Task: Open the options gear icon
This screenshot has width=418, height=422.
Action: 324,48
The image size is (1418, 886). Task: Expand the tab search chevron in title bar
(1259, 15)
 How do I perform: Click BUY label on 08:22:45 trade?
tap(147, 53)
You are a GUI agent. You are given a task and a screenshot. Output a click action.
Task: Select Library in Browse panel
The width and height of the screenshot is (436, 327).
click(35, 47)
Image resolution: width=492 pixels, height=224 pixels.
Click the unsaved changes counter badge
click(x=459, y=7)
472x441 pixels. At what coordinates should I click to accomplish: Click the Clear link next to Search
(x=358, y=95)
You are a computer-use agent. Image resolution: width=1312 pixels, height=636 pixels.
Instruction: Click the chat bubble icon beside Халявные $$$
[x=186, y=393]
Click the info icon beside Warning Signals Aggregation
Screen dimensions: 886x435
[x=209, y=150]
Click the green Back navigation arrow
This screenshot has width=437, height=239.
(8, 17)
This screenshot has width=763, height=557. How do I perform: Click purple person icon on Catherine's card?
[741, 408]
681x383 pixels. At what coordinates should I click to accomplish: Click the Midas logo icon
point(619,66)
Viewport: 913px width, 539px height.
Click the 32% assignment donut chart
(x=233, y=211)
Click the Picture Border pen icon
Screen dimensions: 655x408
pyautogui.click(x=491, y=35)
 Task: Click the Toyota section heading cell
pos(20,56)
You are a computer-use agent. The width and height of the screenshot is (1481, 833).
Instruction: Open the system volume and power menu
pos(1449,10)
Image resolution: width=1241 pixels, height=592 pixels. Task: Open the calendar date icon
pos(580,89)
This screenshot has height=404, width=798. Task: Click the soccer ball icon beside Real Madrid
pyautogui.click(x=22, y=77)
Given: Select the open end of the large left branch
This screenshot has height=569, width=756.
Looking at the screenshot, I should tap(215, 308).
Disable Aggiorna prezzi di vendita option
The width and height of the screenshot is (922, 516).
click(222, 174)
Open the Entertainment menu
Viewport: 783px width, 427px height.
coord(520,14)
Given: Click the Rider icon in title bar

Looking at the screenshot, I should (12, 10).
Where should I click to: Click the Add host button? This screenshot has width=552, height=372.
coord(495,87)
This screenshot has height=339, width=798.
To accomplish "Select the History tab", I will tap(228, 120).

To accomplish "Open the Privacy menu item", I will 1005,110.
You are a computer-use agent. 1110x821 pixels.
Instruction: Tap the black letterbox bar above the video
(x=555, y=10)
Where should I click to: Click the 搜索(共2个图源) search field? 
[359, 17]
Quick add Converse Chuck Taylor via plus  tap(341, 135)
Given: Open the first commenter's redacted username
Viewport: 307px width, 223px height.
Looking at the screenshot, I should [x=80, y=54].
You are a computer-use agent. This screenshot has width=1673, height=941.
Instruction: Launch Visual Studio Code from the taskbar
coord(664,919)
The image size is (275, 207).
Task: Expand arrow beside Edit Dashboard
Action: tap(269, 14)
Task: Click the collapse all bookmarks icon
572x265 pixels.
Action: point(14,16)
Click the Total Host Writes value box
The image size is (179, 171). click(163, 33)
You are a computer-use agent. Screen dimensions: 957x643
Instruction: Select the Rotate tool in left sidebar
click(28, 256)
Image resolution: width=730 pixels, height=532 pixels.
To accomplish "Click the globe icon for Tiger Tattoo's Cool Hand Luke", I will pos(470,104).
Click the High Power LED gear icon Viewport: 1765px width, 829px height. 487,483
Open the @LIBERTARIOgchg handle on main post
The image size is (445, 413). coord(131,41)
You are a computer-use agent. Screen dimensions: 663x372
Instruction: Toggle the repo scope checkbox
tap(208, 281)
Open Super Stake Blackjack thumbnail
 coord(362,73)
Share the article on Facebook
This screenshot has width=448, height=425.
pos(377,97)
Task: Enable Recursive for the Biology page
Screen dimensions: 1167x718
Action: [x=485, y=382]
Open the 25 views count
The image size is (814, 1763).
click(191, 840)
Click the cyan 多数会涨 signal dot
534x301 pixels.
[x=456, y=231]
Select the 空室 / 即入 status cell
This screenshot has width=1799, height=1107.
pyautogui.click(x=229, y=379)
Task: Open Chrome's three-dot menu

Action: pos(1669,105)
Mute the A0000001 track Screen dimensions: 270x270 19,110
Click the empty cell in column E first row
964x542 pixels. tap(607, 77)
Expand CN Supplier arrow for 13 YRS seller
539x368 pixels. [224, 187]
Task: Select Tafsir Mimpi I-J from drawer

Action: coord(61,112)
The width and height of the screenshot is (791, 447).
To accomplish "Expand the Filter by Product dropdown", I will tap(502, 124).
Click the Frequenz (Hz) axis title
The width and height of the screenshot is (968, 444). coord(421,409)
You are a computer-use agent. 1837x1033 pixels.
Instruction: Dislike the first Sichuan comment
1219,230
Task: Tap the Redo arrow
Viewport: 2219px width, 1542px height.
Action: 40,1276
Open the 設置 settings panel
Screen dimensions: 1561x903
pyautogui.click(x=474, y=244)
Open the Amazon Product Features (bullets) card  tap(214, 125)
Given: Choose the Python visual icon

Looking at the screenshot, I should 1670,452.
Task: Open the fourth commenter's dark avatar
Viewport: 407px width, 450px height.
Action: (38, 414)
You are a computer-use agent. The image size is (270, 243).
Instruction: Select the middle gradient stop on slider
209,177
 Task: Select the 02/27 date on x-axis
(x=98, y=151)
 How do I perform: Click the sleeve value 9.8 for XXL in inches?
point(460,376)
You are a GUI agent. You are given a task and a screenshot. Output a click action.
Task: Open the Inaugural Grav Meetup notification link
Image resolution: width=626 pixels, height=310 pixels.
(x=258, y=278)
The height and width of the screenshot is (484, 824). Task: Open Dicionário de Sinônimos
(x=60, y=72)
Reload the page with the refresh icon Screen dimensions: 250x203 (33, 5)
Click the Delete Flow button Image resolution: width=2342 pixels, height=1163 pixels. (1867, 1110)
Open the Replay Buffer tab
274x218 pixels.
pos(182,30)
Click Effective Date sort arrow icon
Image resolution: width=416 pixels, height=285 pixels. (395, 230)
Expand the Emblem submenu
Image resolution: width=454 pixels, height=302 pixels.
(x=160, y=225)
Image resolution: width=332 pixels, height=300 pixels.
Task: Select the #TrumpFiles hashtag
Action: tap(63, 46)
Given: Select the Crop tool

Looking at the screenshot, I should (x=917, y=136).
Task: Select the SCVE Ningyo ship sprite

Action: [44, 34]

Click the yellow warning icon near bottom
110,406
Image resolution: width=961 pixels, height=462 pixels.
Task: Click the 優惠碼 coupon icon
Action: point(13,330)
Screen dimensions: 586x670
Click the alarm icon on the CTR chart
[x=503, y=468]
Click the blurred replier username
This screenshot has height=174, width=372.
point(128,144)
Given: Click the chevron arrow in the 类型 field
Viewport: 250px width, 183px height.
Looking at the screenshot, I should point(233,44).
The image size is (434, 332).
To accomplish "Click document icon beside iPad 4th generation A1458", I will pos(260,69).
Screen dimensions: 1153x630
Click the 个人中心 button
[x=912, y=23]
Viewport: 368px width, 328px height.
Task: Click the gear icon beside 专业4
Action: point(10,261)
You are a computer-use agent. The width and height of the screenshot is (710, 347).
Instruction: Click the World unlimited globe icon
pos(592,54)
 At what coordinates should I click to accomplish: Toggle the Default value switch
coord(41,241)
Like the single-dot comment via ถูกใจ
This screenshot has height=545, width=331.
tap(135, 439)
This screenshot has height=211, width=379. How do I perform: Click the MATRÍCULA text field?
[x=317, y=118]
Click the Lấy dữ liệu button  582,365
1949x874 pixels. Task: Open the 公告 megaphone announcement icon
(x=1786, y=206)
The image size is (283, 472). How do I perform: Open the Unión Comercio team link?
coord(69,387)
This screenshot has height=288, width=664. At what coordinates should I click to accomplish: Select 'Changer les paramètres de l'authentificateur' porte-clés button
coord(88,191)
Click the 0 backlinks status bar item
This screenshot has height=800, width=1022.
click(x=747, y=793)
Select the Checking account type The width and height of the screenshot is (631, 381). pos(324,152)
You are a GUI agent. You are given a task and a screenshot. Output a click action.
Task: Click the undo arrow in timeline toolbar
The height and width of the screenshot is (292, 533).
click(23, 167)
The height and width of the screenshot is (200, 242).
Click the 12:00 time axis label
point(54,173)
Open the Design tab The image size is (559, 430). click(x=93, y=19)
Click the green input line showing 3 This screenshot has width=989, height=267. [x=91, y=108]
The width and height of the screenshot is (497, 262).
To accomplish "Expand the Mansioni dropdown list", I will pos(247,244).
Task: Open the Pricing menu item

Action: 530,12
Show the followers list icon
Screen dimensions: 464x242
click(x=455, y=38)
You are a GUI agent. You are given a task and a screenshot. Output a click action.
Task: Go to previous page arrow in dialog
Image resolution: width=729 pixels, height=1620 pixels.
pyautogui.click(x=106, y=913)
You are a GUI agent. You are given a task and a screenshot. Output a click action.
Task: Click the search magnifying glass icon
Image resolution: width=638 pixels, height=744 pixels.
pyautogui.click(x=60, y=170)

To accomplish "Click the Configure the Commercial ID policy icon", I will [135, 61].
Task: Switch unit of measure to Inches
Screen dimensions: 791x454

================================

Instructions for the task
Can you give back the rows from the line containing "Click the Frequenz (Hz) axis title" through the line containing "Open the Amazon", with "Redo" changed to "Undo" and everything else left the same?

Correct output
Click the Frequenz (Hz) axis title
The width and height of the screenshot is (968, 444). coord(421,409)
You are a computer-use agent. 1837x1033 pixels.
Instruction: Dislike the first Sichuan comment
1219,230
Task: Tap the Undo arrow
Viewport: 2219px width, 1542px height.
Action: 40,1276
Open the 設置 settings panel
Screen dimensions: 1561x903
pyautogui.click(x=474, y=244)
Open the Amazon Product Features (bullets) card  tap(214, 125)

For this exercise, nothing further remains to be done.